Não se justifica, portanto, que apenas o conto satírico inacabado "O Crocodilo" (1864), escrito na sequência das notas de viagem, seja considerado como início de uma "nova fase" porque teria um novo alvo de crítica -no caso, o desvio capitalista de revolucionários como Píssarev. Só para lembrar, "O Crocodilo" conta a história de Ivan Matviéitch, burocrata cheio de pretensão que, engolido por um crocodilo (que aqui representa o capital estrangeiro), pensa poder tirar vantagens pessoais (aquelas prometidas pelo capital) justamente por estar naquela barriga!

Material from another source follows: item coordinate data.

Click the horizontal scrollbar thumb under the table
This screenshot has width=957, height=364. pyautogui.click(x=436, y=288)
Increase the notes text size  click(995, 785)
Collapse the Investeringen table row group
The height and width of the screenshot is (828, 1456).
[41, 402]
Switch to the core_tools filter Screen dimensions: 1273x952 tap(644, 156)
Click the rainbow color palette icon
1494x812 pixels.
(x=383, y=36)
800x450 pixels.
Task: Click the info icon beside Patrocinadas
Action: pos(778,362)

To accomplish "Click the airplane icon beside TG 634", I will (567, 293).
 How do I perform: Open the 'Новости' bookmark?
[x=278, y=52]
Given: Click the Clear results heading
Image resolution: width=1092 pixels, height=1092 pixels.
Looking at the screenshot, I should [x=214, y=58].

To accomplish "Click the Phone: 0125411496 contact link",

O leitor deverá tomar posição própria voltando aos textos. Na história da fortuna crítica de Dostoiévski, Joseph Frank representa uma boa medida do tipo de dificuldade e de limite que um crítico pode enfrentar diante de autores que exigem perceber, na forma literária, uma atitude também radical diante da prosa do mundo. Por isso a forma realista do romance dostoievskiano está à espera de seus críticos, a despeito das contribuições de Bakthin, que conhecemos por aqui mais do que outros leitores russos do escritor, mas que escolheu destacar sobretudo a estabilidade artística de uma forma -no caso o "romance polifônico"- através dos tempos.


Salete de Almeida Cara é professora de literatura na USP.